Biopsy – small tissue samples are taken during an endoscopy and tested in a laboratory. The pathologist will look for changes, including the presence of inflammatory cells and epithelium damage.
Once your gastritis is diagnosed — either by your clinical history or an upper endoscopy treatment can begin.
Gastritis treatment varies from person to person and depends on what’s causing the inflammation. Treatments generally focus on fixing the problem that’s actually causing the gastritis, like clearing up an infection.
If you’re taking a drug that is irritating your stomach and causing gastritis, your doctor will probably put you on something less irritating. You might also be given medication to reduce stomach acid in order to control the inflammation. And you might have to stop consuming certain foods and beverages, like coffee, alcohol, and acidic fruit juices, that can worsen gastritis symptoms.
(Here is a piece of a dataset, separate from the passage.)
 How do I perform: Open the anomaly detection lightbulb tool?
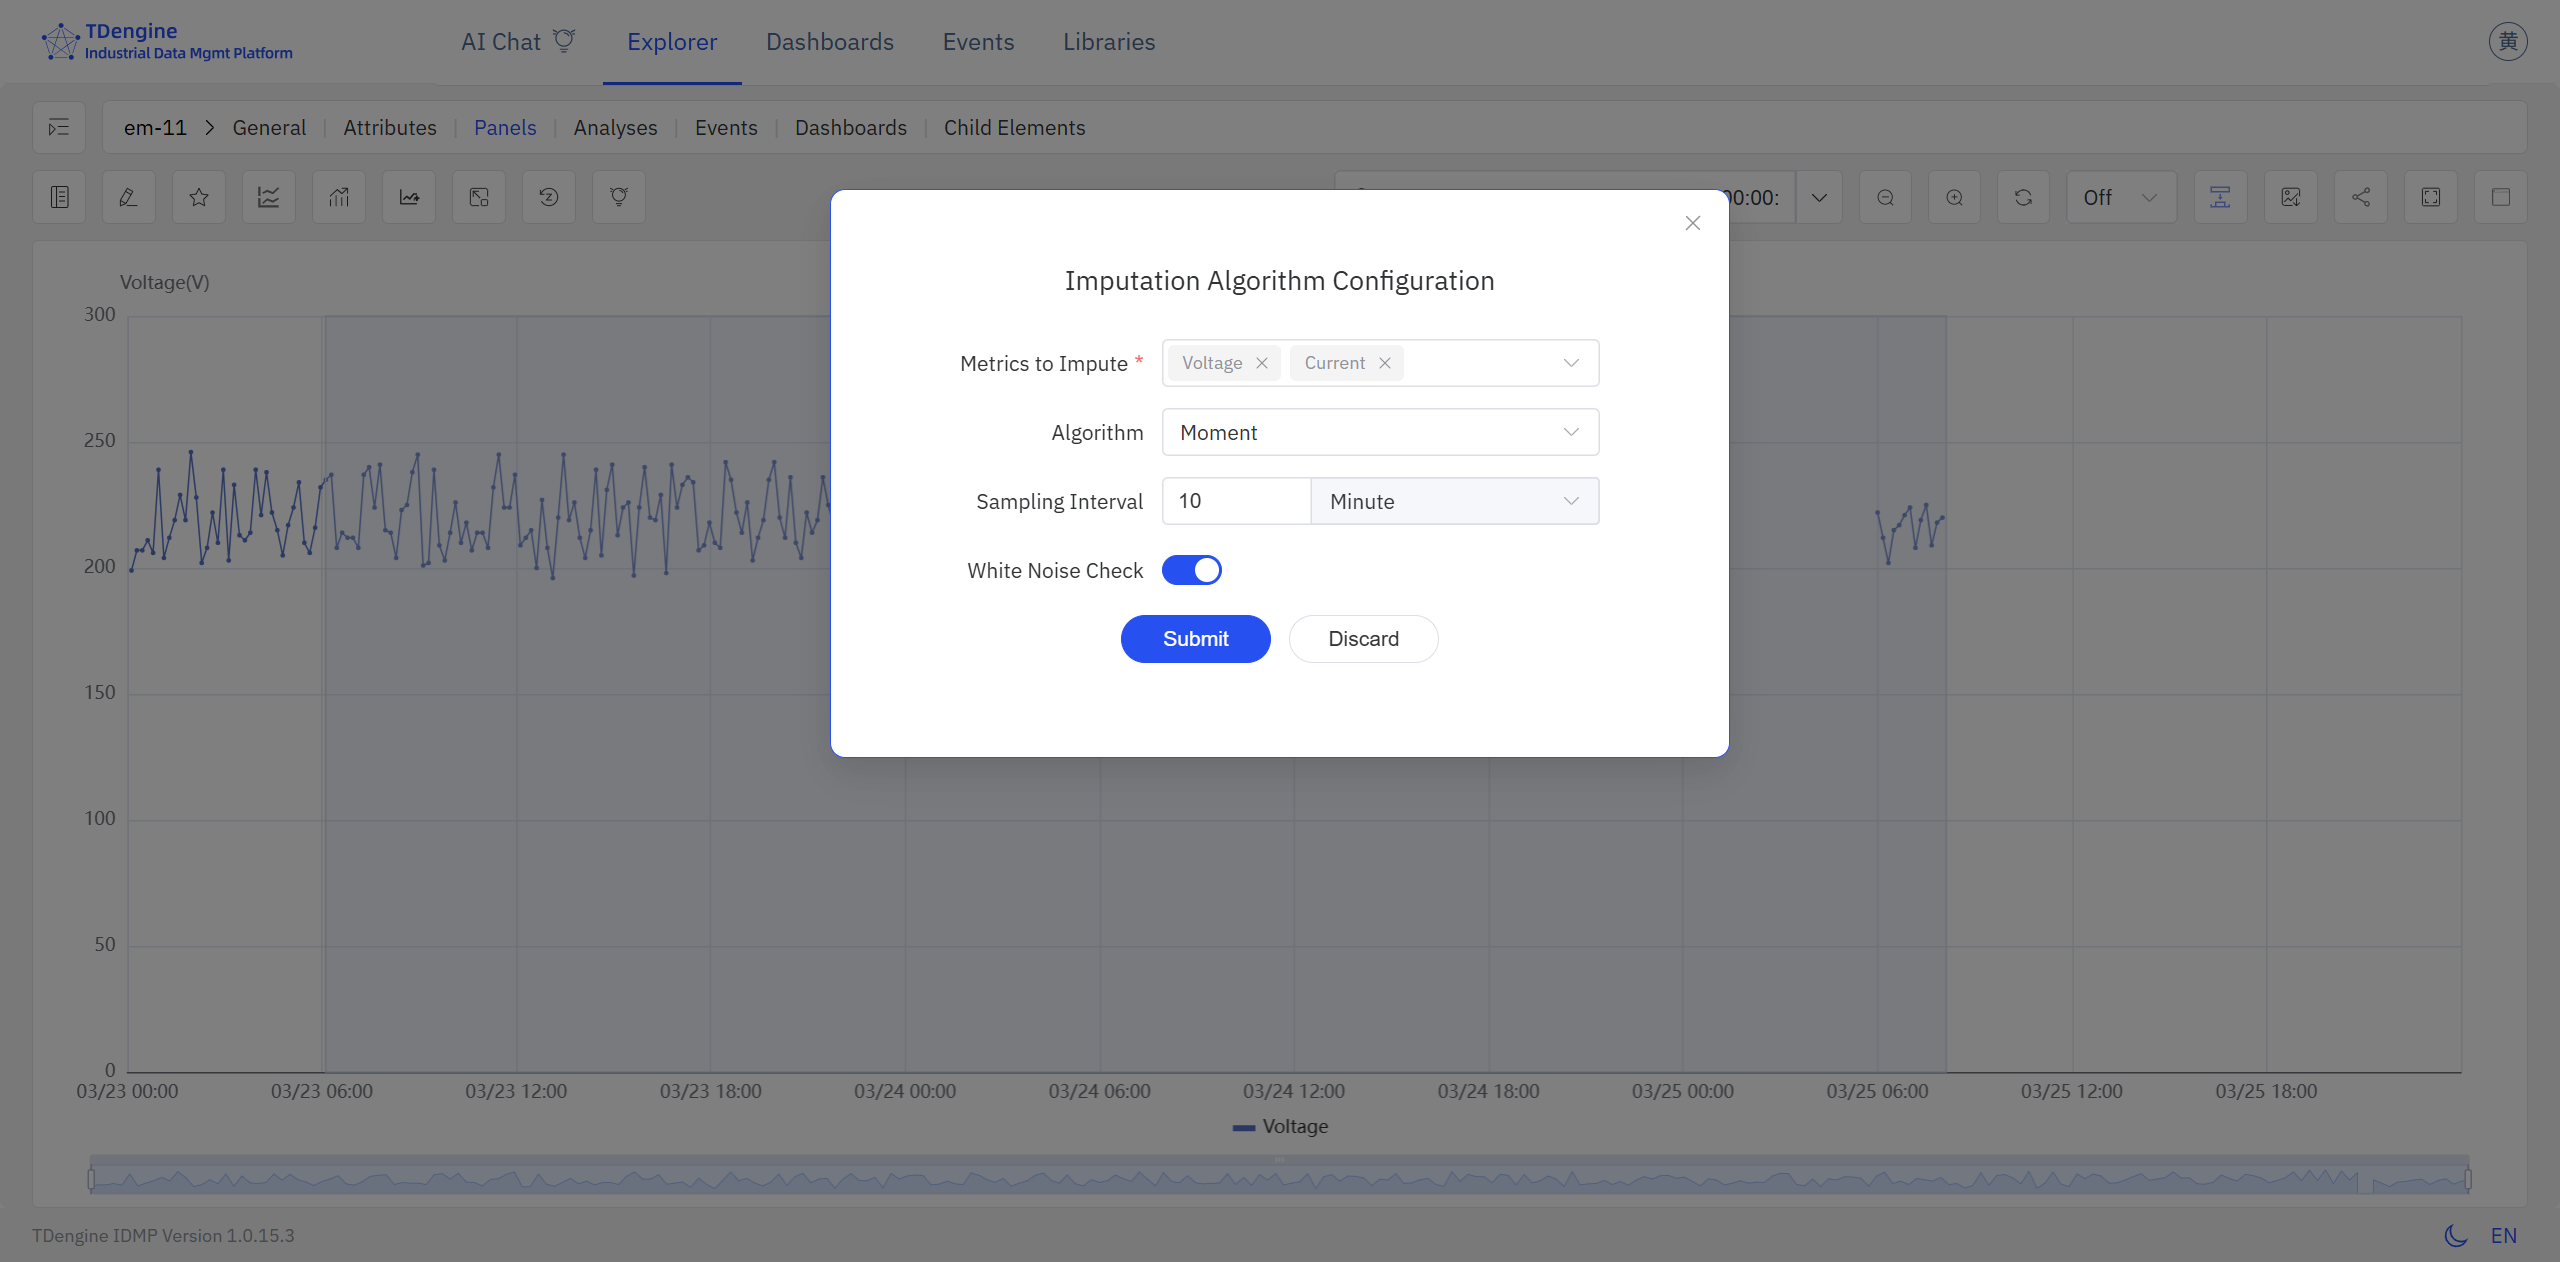coord(618,197)
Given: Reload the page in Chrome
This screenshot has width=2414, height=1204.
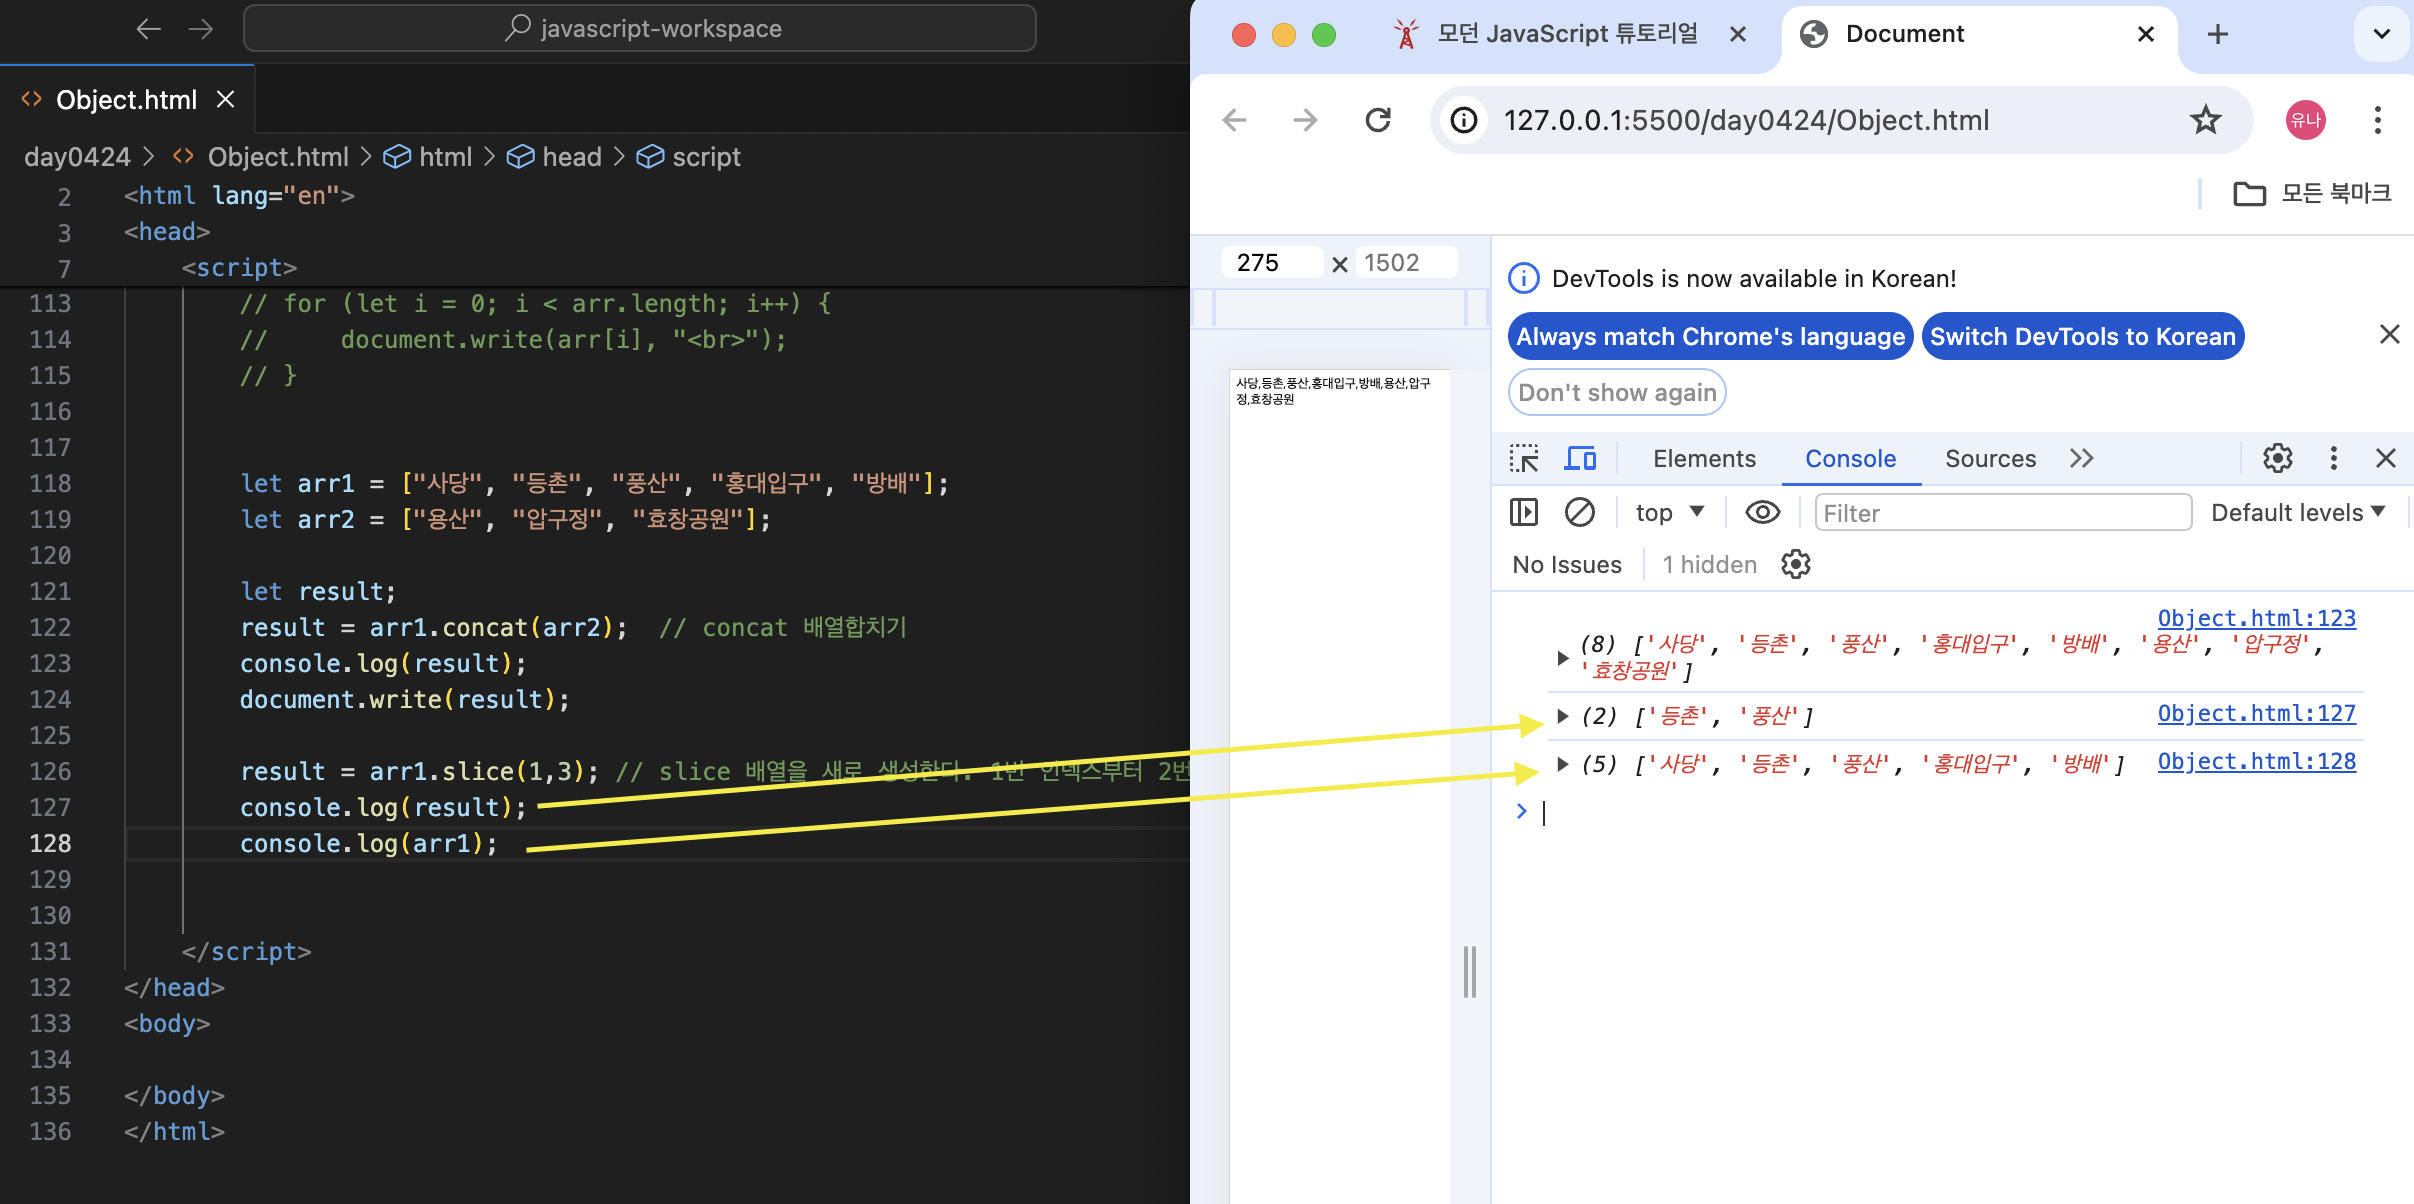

Identifying the cause – once the cause is identified, steps can be taken to avoid exposure. For example, if alcohol is triggering the inflammation, you can abstain or reduce the amount of alcohol you drink. Anti-inflammatory drugs taken to help manage other conditions may need to be stopped or replaced with an alternative.
Medications – tablets are available to reduce the acid content in the gastric juices. You may need to take these medications for a few weeks or months, depending on your situation.
Dietary modifications – such as limiting or avoiding alcohol and caffeine, which can irritate the stomach lining.
No treatment – often gastritis is found by chance during an endoscopy. If Helicobacter pylori is not present, and there are no other features seen on biopsy, there is usually no need to treat the gastritis.
Helicobacter pylori infection:
The Helicobacter pylori bacterium causes gastritis and is also responsible for most peptic ulcers. A peptic ulcer is a hole in the lining of the stomach, duodenum or oesophagus. Helicobacter pylori bacterium is thought to be a cause of indigestion and a contributing factor in the development of stomach cancer.
The germs live in the lining of the stomach and the chemicals they produce cause irritation and inflammation. Diagnosis includes a special breath test to check for gaseous by-products of the bacteria. Treatment includes a combination of different antibiotics and antiacids.